The bullet scratched the skin of his belly, but the boy wasn't seriously hurt. The colonel gathered up the items and delivered them that night to police headquarters, as though they were a curse.

   Martinez says he still feels haunted by the dead drug boss. He says he derived personal satisfaction from Escobar's death, and he finally got his promotion to general, but he paid a heavy price.

   'When I think about Pablo Escobar, I think of him as an episode in my life that completely altered the way I was living,' Martinez said in an interview last summer in his home village of Mosquera. 'I don't blame him as a person or anything like that. However, being involved in those operations, I abandoned my family and my sons who needed me in what was a crucial time in their lives.'

   Martinez was accused of accepting money from the Cali cartel and of being involved with the illegal activities of Los Pepes - accusations he denies. He said the allegations were first made by Escobar himself, and spread by the Colombian press.

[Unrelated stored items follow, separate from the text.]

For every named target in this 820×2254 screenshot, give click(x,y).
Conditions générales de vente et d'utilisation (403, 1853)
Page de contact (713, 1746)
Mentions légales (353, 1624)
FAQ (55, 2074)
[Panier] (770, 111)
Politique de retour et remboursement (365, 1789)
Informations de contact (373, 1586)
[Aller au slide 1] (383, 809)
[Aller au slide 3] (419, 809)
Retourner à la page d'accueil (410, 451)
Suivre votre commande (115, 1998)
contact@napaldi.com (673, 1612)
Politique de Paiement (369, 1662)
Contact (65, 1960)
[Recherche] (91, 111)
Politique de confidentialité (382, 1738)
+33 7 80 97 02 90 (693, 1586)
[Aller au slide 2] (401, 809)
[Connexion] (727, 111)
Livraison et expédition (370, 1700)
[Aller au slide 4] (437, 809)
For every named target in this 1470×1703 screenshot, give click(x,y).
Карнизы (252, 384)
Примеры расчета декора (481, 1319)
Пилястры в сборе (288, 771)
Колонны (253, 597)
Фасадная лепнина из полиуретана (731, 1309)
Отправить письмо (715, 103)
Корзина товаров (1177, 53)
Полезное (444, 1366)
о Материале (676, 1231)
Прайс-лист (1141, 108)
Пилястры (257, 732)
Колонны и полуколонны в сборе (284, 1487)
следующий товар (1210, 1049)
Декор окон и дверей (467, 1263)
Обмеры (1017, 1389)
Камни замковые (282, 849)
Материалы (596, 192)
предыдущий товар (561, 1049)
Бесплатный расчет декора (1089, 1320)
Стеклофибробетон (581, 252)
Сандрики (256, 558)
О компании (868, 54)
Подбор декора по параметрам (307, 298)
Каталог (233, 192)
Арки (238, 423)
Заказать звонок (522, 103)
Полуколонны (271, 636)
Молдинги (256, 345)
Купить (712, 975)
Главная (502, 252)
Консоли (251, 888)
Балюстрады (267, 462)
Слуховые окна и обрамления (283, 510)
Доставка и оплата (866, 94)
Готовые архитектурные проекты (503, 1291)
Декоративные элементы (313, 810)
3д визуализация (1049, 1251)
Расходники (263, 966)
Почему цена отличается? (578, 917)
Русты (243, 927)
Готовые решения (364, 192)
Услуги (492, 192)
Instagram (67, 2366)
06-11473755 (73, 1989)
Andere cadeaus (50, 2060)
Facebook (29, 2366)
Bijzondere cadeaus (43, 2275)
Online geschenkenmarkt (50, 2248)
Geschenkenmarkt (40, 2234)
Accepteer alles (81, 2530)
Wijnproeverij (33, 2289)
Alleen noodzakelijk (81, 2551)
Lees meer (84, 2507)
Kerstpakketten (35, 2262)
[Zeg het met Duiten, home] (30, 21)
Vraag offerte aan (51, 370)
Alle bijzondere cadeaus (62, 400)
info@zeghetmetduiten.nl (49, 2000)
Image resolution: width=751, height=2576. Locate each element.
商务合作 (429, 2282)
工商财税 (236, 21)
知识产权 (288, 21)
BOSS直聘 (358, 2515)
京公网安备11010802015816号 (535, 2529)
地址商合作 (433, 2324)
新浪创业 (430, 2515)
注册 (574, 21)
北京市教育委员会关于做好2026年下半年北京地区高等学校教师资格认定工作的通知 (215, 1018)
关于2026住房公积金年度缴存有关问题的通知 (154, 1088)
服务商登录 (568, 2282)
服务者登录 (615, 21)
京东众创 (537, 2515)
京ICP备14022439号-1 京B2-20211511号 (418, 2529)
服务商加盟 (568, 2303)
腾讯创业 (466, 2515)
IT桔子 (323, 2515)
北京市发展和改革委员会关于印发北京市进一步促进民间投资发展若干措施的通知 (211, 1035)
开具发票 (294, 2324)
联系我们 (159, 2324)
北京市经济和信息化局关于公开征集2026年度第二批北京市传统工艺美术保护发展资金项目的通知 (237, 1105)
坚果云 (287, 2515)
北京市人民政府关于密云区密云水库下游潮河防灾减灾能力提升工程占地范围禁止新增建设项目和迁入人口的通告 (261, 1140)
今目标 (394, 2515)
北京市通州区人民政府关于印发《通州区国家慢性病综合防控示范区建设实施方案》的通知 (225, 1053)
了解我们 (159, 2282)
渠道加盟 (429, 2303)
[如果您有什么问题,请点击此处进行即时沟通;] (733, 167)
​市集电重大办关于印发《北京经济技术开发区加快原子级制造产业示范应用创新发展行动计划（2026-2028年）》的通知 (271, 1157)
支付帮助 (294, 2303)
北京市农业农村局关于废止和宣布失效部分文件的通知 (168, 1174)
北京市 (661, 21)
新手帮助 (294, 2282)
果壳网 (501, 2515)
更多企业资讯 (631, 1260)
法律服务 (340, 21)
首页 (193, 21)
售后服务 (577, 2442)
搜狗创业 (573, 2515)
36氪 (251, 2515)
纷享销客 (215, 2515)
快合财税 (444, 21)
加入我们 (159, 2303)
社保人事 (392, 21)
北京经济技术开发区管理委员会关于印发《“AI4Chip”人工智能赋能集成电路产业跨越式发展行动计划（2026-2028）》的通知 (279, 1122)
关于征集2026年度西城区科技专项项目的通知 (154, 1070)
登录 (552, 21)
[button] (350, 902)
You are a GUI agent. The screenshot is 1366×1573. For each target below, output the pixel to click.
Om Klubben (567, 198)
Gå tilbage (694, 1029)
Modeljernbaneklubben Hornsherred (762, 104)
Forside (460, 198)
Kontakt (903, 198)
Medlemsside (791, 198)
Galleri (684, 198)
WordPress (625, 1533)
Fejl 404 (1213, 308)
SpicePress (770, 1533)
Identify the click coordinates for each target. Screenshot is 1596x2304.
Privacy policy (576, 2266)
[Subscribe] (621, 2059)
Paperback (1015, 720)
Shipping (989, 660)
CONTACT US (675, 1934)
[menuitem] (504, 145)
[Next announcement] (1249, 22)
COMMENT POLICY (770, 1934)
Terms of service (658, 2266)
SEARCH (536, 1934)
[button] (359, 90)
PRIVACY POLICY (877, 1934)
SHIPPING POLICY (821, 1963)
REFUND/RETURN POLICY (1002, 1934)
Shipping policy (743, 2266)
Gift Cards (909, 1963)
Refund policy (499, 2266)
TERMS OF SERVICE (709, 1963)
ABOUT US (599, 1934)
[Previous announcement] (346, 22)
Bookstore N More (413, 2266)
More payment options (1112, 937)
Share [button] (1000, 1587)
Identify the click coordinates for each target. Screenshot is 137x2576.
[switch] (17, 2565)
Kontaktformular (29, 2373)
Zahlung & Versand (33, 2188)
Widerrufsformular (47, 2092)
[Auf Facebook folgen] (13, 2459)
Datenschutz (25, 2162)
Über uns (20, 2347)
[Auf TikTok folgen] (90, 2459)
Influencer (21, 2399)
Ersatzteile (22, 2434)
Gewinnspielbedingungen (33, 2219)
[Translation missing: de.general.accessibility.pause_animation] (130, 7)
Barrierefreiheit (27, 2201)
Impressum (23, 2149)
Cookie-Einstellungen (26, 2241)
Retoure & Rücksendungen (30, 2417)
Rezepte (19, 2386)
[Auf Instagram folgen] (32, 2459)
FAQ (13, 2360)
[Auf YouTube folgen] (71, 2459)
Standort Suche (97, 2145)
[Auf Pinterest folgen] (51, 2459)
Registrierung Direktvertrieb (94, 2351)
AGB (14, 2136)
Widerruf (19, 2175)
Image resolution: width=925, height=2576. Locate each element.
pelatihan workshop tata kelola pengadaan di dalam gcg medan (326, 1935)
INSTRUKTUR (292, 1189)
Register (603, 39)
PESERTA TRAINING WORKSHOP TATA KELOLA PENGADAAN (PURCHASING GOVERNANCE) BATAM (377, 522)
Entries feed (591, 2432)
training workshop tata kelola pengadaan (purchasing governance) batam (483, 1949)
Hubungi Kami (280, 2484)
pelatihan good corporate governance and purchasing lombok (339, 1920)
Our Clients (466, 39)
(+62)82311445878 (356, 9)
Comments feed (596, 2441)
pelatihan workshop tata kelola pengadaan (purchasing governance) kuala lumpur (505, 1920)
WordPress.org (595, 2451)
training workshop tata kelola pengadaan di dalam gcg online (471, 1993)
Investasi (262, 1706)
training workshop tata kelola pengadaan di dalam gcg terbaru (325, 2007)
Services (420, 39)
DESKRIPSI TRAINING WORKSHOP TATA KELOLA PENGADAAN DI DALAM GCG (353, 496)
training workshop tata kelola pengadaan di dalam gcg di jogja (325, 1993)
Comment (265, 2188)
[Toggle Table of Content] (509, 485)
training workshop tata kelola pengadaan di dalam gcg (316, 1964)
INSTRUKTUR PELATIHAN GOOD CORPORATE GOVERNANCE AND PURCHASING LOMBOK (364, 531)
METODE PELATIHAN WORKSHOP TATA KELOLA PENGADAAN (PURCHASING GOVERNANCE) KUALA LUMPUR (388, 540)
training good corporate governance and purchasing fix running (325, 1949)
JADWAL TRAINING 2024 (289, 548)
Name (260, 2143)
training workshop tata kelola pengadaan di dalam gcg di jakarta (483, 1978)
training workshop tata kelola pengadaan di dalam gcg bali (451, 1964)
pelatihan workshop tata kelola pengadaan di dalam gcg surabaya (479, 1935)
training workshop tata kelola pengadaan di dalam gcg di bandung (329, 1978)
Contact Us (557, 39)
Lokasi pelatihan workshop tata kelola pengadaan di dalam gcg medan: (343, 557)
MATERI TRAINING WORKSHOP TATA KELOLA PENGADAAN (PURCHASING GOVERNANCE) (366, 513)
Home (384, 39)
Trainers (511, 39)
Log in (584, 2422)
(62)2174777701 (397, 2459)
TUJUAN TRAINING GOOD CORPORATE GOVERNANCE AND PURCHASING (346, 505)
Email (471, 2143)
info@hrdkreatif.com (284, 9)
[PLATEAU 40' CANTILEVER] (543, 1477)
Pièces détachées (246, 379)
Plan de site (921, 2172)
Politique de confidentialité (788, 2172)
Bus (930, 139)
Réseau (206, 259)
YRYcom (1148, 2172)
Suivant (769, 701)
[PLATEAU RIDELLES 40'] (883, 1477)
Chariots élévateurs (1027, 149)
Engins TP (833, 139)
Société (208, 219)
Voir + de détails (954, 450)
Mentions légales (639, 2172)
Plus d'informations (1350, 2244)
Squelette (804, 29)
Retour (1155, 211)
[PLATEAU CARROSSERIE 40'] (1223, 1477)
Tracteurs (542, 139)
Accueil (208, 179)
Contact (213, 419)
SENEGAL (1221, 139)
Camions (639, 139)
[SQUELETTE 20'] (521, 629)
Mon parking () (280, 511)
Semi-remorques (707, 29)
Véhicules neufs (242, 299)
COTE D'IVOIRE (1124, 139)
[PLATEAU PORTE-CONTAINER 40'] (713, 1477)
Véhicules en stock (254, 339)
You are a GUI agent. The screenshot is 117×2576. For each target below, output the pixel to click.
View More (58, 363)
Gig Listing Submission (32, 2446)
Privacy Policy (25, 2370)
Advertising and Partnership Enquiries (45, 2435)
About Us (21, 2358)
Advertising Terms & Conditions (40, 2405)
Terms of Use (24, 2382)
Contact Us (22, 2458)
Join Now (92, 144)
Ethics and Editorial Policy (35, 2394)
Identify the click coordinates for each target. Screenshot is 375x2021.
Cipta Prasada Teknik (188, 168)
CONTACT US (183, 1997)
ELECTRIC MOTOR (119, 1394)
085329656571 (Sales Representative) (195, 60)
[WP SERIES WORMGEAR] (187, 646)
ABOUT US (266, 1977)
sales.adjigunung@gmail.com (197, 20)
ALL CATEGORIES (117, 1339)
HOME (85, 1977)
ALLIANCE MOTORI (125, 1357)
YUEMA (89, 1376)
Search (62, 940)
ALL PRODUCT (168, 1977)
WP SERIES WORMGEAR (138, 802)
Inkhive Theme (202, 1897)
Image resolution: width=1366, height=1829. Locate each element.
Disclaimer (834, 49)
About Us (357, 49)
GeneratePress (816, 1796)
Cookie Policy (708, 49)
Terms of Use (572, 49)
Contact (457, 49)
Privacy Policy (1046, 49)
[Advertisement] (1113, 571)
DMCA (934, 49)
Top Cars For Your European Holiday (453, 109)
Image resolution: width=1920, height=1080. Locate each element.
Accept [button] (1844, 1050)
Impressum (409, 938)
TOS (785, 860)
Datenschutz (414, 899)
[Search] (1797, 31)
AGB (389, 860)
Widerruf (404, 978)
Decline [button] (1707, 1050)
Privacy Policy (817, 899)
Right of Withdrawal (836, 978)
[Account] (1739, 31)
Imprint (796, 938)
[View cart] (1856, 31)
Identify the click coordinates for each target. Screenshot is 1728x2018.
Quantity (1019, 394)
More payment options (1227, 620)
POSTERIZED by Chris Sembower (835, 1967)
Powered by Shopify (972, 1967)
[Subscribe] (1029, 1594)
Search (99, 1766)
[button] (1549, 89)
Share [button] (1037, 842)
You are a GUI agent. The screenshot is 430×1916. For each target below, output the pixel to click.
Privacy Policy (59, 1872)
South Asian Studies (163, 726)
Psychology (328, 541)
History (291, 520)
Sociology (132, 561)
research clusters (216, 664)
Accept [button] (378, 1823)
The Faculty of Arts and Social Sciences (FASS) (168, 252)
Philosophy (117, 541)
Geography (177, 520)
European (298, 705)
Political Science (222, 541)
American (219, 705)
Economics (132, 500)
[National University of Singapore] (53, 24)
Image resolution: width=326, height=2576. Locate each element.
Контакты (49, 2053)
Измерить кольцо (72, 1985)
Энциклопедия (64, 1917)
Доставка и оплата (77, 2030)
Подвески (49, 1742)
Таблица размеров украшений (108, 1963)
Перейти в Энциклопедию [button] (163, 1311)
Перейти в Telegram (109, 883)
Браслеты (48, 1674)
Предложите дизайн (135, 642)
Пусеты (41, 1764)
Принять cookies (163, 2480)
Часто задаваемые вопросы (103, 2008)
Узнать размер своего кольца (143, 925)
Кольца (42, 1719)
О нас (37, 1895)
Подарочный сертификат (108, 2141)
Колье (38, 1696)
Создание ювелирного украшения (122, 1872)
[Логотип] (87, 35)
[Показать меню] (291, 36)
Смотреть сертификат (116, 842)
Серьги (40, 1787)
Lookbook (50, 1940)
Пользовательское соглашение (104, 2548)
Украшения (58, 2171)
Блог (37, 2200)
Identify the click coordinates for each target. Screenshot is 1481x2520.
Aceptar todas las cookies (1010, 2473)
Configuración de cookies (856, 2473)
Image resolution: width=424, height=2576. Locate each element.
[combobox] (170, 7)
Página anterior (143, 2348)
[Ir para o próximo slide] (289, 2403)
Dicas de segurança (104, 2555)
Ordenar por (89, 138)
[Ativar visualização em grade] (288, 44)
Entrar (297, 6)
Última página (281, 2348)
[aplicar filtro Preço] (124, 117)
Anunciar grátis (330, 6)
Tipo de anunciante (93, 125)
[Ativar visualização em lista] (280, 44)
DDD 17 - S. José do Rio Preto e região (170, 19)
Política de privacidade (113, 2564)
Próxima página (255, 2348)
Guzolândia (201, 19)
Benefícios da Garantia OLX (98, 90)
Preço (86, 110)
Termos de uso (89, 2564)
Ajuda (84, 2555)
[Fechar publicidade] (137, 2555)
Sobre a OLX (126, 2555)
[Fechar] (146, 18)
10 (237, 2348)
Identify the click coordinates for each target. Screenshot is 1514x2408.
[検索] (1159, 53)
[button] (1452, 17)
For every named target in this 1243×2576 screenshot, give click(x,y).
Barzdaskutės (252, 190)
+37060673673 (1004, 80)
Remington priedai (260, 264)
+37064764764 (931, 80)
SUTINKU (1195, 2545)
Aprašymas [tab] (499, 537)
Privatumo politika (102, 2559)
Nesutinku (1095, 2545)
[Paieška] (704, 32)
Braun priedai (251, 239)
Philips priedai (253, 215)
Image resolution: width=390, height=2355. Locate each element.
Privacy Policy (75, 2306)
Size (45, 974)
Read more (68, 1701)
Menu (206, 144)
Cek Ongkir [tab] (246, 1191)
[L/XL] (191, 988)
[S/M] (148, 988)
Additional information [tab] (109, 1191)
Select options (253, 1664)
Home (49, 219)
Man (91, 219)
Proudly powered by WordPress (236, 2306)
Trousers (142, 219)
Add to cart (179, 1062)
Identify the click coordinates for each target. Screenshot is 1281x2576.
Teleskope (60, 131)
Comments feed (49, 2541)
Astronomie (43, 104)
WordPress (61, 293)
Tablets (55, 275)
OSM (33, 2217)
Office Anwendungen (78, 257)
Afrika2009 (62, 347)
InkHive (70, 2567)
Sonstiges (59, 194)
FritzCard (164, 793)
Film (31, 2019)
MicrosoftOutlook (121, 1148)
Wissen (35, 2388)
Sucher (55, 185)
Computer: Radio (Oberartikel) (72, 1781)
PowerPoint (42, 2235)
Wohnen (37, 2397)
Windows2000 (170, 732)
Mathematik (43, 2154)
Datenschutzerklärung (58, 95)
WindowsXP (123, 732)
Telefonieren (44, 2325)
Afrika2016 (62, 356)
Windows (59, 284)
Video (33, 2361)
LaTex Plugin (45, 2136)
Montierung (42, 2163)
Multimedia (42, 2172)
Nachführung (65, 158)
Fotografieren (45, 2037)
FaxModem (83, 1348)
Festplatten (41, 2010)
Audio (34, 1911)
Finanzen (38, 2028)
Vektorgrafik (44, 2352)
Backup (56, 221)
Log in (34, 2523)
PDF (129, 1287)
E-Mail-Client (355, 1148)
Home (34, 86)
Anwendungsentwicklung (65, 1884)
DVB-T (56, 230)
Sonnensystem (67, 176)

   Martinez was never charged with any crime. For a while, for safety reasons, he considered moving with his wife and family to Argentina. But just as he began to inquire about emigrating there, he read news reports that Pablo Escobar's wife and son had been arrested there. Martinez said he felt sympathy for Escobar's family.

   'Just as I was trying to go someplace else for security, so were they,' he said. 'I hurt to see they are still suffering for something that happened so long ago. They are also trying to escape from all that.'

Escobar's wife and children are believed to still own a substantial part of his illicit fortune. They live under assumed names in Buenos Aires, where Maria Victoria and Juan Pablo were charged in 1999 with attempting to illegally launder money. A family lawyer says Juan Pablo works for a computer graphics company, and Manuela, who is still a teenager, is a student.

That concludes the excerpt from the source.